# [Passage shown]
::::::
Dr. Victor Sumsky, the Director of the ASEAN Centre in MGIMO University of Moscow. Source: Mikhael Tsyganov
Russia & India Report: What are the recent developments in Asia-Pacific, presently acknowledged to be the most important region in the world on account of the coming APEC Summit?
Dr. Victor Sumsky: Among the latest news referring to the forthcoming APEC summit is the report that the Russian representatives in the APEC Business Advisory Council (ABAC) have presented a list of priorities recommended to the Summit leaders. On that list are the ideas related to the promotion of food security, improvements in transportation and logistics, promotion of green economy and the improvement in technology transfers.
One could say, firstly, that this is an important instance where the PPP or Private-Public Partnership can mature as it is understood in the Russian context. What is even more important is that you can see a degree of experts' input in the composition of this list.
Secondly, while it obviously reflects Russia's national interests as the APEC Chair, it has also received several positive reactions from other APEC members. This means there's a degree of similarity between Russian national aspirations and expectations of the international business community.
And finally, if one takes this set of initiatives as a whole, he would see that it is basically focused on improvement of all sorts of linkages or what might be called connectivity between Russia as a participant in the Asia Pacific integration processes and her partners in that region.
In fact, the term 'connectivity' has become quite popular in the economic and political discourse of East Asia after the October 2010 ASEAN came forward with a Master Plan on ASEAN Connectivity: a set of ideas intended to increase and facilitate linkages between its members. So, the fact that Russia came forward with this kind of initiatives means that our country is starting to think and act very much in line with the rest of Asia-Pacific, which is especially important on the eve of the Russian chairmanship of the APEC summit. In fact, all these propositions are actually made within the context of this chairmanship.
Russia & India Report: Well, this is really good news. And are the rest equally good?
Dr. Victor Sumsky: Talking about developments in Asia Pacific as a whole one can't help but pay attention to ASEAN simply because this regional group is now acknowledged by its partners as occupying a central place in what was once called a new emerging architecture of security and cooperation in Asia-Pacific. And in processes like this it is very important to maintain a sufficient degree of cohesion within the Association itself.
What was somewhat disturbing last week was the fact that for the first time in the history of ASEAN ministerial conferences, its foreign ministers in the meeting at Phnom Penh have failed to produce a final statement—a communiqué. Of course, the reason for that was the situation in the South China Sea, perceptions of which vary from country to a country.
::::::
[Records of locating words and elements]
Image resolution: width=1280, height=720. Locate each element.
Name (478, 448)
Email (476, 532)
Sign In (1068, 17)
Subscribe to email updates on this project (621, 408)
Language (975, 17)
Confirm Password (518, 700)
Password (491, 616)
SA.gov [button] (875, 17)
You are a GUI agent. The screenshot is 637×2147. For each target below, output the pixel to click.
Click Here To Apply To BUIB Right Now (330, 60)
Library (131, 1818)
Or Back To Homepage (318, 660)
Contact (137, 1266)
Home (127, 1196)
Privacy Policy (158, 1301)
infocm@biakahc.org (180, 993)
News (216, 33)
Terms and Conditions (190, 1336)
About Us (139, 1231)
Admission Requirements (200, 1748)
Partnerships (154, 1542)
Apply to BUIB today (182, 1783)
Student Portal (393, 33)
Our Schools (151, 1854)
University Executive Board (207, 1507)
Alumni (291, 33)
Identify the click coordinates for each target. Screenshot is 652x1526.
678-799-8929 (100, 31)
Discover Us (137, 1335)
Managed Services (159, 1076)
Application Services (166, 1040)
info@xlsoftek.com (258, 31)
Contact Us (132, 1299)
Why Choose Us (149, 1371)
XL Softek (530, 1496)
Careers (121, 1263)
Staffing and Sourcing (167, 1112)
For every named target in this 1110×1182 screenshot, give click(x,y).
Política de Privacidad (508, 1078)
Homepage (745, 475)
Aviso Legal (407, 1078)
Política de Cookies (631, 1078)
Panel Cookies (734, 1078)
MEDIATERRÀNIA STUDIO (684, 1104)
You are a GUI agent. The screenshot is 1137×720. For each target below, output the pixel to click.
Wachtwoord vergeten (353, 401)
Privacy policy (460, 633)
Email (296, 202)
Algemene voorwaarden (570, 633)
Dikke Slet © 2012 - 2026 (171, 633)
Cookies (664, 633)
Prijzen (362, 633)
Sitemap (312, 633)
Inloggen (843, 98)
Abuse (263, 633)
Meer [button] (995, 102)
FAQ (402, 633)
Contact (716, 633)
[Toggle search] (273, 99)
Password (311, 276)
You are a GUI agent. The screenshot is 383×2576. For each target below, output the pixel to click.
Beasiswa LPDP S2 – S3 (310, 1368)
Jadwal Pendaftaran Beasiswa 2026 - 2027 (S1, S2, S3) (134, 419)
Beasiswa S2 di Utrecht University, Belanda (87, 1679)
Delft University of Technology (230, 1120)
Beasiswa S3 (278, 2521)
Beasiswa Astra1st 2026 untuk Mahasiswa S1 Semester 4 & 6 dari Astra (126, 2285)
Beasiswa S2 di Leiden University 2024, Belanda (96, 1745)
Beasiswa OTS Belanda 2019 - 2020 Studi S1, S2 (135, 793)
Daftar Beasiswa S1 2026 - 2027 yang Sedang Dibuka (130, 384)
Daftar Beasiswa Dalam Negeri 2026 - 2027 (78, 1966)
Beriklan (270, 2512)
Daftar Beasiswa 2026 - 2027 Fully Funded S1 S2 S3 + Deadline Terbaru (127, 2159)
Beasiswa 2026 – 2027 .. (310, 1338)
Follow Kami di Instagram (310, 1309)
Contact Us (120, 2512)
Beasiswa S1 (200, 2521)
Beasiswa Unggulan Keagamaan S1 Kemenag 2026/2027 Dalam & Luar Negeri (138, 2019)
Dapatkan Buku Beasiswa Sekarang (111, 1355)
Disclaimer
::::::
# [Directive A]
Answer these questions about the interview on the APEC summit:
(i) Which council did the Russian representatives who presented the list of priorities belong to?
(ii) When did ASEAN come forward with its Master Plan on ASEAN Connectivity?
(iii) In what city did the ASEAN foreign ministers meet when they failed to produce a final statement?
# [Directive B]
Shorten the paragraph of the interview on the APEC summit that begins "What was somewhat disturbing last week", keeping its main facts.
# [Directive C]
In the interview on the APEC summit, write out everything from "In fact, the" down to "rest equally good?".

# [Correct result A]
(i) The APEC Business Advisory Council (ABAC).
(ii) October 2010.
(iii) Phnom Penh.

# [Correct result B]
Last week, for the first time in the history of ASEAN ministerial conferences, the foreign ministers meeting at Phnom Penh failed to produce a final statement, or communiqué. This was somewhat disturbing. The reason was the situation in the South China Sea, which different countries see differently.

# [Correct result C]
In fact, the term 'connectivity' has become quite popular in the economic and political discourse of East Asia after the October 2010 ASEAN came forward with a Master Plan on ASEAN Connectivity: a set of ideas intended to increase and facilitate linkages between its members. So, the fact that Russia came forward with this kind of initiatives means that our country is starting to think and act very much in line with the rest of Asia-Pacific, which is especially important on the eve of the Russian chairmanship of the APEC summit. In fact, all these propositions are actually made within the context of this chairmanship.
Russia & India Report: Well, this is really good news. And are the rest equally good?